De moeder heeft in haar beroepschrift aangevoerd dat de grond voor de ondertoezichtstelling niet meer aanwezig is en dat de verlenging van de uithuisplaatsing disproportioneel is. Tijdens de mondelinge behandeling op 12 juni 2020 is de moeder niet verschenen, maar haar advocaat heeft de redenen voor haar afwezigheid toegelicht. De GI heeft in haar verweerschrift gesteld dat de moeder niet-ontvankelijk verklaard moet worden in haar verzoek, en dat de bestreden beschikking moet worden bekrachtigd.

Het hof heeft de zorgen over de pedagogische situatie bij de moeder overwogen, waarbij het opmerkt dat de moeder niet in staat lijkt om haar emoties te reguleren en dat er zorgen zijn over de veiligheid van [minderjarige]. De moeder ontkent de noodzaak van hulpverlening en de GI heeft aangegeven dat [minderjarige] trauma's heeft opgelopen door de onveilige thuissituatie. Het hof heeft geconcludeerd dat de verlenging van de uithuisplaatsing noodzakelijk is voor de verzorging en opvoeding van [minderjarige]. De bestreden beschikking is bekrachtigd, en het hof heeft benadrukt dat de moeder eerst hulp voor zichzelf moet zoeken voordat er veranderingen in de huidige situatie van [minderjarige] kunnen worden overwogen.

Uitspraak

GERECHTSHOF 's-HERTOGENBOSCH

Team familie- en jeugdrecht
Uitspraak : 16 juli 2020
Zaaknummer : 200.277.925/01
Zaaknummers 1e aanleg: C/03/266334 / JE RK 19-1677 en C/03/272679 / JE RK 19-3028
in de zaak in hoger beroep van:
[de moeder],
wonende te [woonplaats] ,
appellante,
hierna te noemen: de moeder,
advocaat: mr. R.G.P. Voragen te Heerlen,
tegen
William Schrikker Stichting Jeugdbescherming en Jeugdreclassering,
gevestigd te [vestigingsplaats] ,
verweerster,
hierna te noemen: de gecertificeerde instelling (de GI).
Deze zaak gaat over de minderjarige [minderjarige] , geboren op [geboortedatum] 2011 te [geboorteplaats] .
In zijn hoedanigheid als omschreven in artikel 810 van het Wetboek van Burgerlijke Rechtsvordering is in de procedure gekend:
de Raad voor de Kinderbescherming,
regio Zuidoost Nederland, locatie [locatie] ,
hierna te noemen: de raad.

1.Het geding in eerste aanleg

Het hof verwijst voor het verloop van het geding in eerste aanleg naar de beschikking van de rechtbank Limburg, zittingsplaats Maastricht, van 3 februari 2020.

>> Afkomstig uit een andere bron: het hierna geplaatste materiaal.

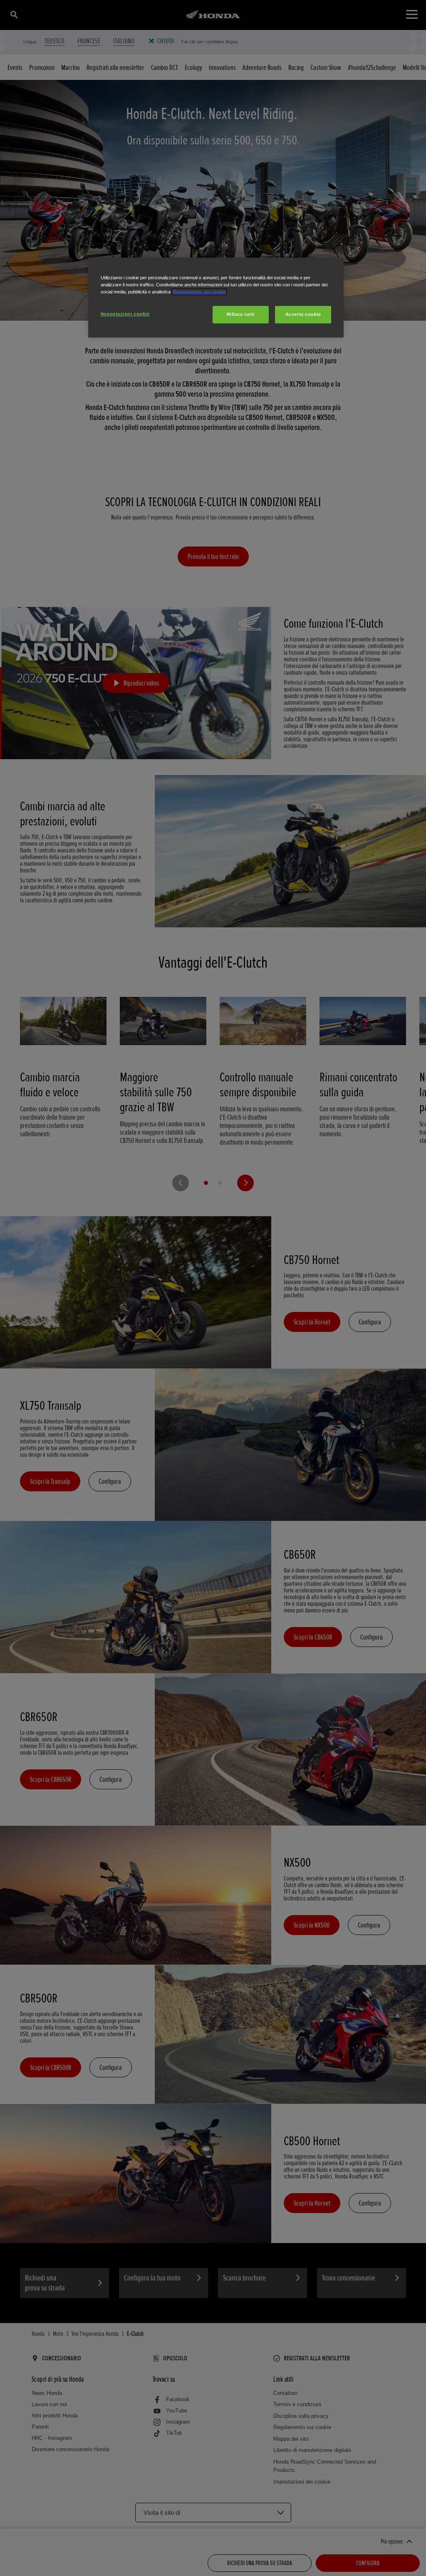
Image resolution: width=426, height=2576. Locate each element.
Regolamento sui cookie (199, 291)
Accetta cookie (303, 314)
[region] (216, 298)
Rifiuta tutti (241, 314)
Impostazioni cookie (125, 313)
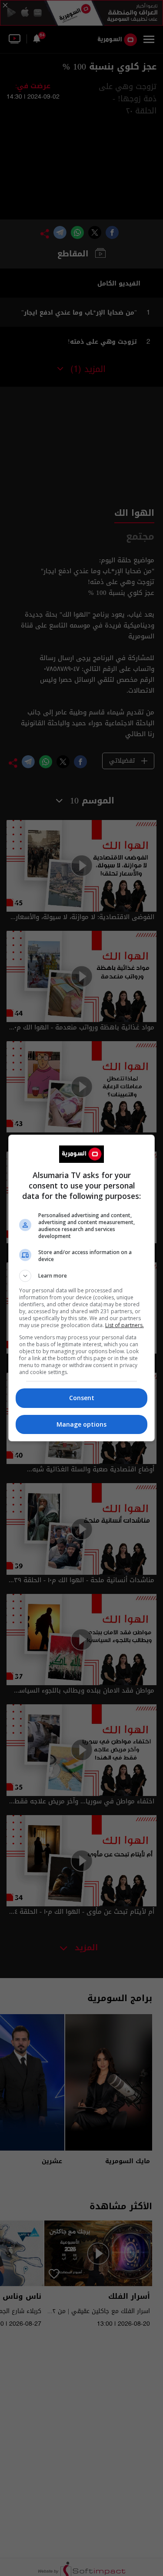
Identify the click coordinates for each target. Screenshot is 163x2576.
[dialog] (81, 1288)
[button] (81, 1276)
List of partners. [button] (124, 1325)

2.Het geding in hoger beroep

2.1.
Bij beroepschrift met één productie, ingekomen ter griffie op 3 mei 2020, heeft de moeder verzocht voormelde beschikking te vernietigen en (zo begrijpt het hof uit de tijdens de mondelinge behandeling door mr. Voragen gegeven toelichting) het verzoek van de GI tot verlenging van de machtiging uithuisplaatsing van [minderjarige] alsnog af te wijzen.
2.2.
Bij verweerschrift, ingekomen ter griffie op 5 juni 2020, heeft de GI verzocht de moeder niet-ontvankelijk te verklaren in haar verzoek in hoger beroep, dan wel dat verzoek af te wijzen en de bestreden beschikking te bekrachtigen.
2.3.
De mondelinge behandeling heeft plaatsgevonden op 12 juni 2020. Bij die gelegenheid zijn gehoord:
- mr. Voragen, namens de moeder;
- de GI, vertegenwoordigd door [vertegenwoordiger van de GI 1] en [vertegenwoordiger van de GI 2] ;
2.3.1.
De moeder is behoorlijk opgeroepen maar niet ter zitting verschenen. Mr. Voragen heeft tijdens de mondelinge behandeling de (voornaamste) reden van de afwezigheid van de moeder nader toegelicht: een bezoekmoment tussen de moeder en [minderjarige] op de dag van de mondelinge behandeling.
De raad is, met bericht van verhindering van 5 juni 2020, niet tijdens de mondelinge behandeling verschenen.
2.4.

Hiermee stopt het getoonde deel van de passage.